§ **DATA TO EXAMINE**:
==================================================

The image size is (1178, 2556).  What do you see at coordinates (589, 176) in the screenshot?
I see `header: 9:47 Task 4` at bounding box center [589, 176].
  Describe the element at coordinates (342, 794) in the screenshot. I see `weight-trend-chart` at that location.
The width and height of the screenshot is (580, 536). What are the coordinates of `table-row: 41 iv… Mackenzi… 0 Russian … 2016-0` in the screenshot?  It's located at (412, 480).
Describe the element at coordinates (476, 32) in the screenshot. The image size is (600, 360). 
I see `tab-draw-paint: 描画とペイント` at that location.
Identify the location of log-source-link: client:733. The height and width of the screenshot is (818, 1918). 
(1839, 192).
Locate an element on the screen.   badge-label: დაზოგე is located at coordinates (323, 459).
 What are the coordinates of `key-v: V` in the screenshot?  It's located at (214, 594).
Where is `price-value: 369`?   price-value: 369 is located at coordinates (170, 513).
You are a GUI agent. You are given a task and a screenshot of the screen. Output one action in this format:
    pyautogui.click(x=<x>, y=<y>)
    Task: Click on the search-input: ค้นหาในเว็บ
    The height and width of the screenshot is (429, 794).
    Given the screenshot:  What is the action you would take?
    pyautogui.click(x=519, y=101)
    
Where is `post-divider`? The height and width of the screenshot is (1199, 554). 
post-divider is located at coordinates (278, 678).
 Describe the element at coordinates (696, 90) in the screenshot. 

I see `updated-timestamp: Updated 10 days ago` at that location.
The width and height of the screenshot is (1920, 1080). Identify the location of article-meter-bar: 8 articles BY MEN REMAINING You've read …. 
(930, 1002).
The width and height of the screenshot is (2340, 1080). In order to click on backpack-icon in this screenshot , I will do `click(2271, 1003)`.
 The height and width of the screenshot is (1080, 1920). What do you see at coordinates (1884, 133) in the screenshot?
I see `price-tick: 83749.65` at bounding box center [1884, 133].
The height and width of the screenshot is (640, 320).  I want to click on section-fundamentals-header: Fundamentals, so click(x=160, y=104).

==================================================

§ **EXERCISE INSTRUCTIONS**:
Print every one of the entries above again, reproducing each line verbatim and in its original order.

§ **RESPONSE TO THIS TASK**:
The image size is (1178, 2556).  What do you see at coordinates (589, 176) in the screenshot?
I see `header: 9:47 Task 4` at bounding box center [589, 176].
  Describe the element at coordinates (342, 794) in the screenshot. I see `weight-trend-chart` at that location.
The width and height of the screenshot is (580, 536). What are the coordinates of `table-row: 41 iv… Mackenzi… 0 Russian … 2016-0` in the screenshot?  It's located at (412, 480).
Describe the element at coordinates (476, 32) in the screenshot. The image size is (600, 360). 
I see `tab-draw-paint: 描画とペイント` at that location.
Identify the location of log-source-link: client:733. The height and width of the screenshot is (818, 1918). 
(1839, 192).
Locate an element on the screen.   badge-label: დაზოგე is located at coordinates (323, 459).
 What are the coordinates of `key-v: V` in the screenshot?  It's located at (214, 594).
Where is `price-value: 369`?   price-value: 369 is located at coordinates (170, 513).
You are a GUI agent. You are given a task and a screenshot of the screen. Output one action in this format:
    pyautogui.click(x=<x>, y=<y>)
    Task: Click on the search-input: ค้นหาในเว็บ
    The height and width of the screenshot is (429, 794).
    Given the screenshot:  What is the action you would take?
    pyautogui.click(x=519, y=101)
    
Where is `post-divider`? The height and width of the screenshot is (1199, 554). 
post-divider is located at coordinates (278, 678).
 Describe the element at coordinates (696, 90) in the screenshot. 

I see `updated-timestamp: Updated 10 days ago` at that location.
The width and height of the screenshot is (1920, 1080). Identify the location of article-meter-bar: 8 articles BY MEN REMAINING You've read …. 
(930, 1002).
The width and height of the screenshot is (2340, 1080). In order to click on backpack-icon in this screenshot , I will do `click(2271, 1003)`.
 The height and width of the screenshot is (1080, 1920). What do you see at coordinates (1884, 133) in the screenshot?
I see `price-tick: 83749.65` at bounding box center [1884, 133].
The height and width of the screenshot is (640, 320).  I want to click on section-fundamentals-header: Fundamentals, so click(x=160, y=104).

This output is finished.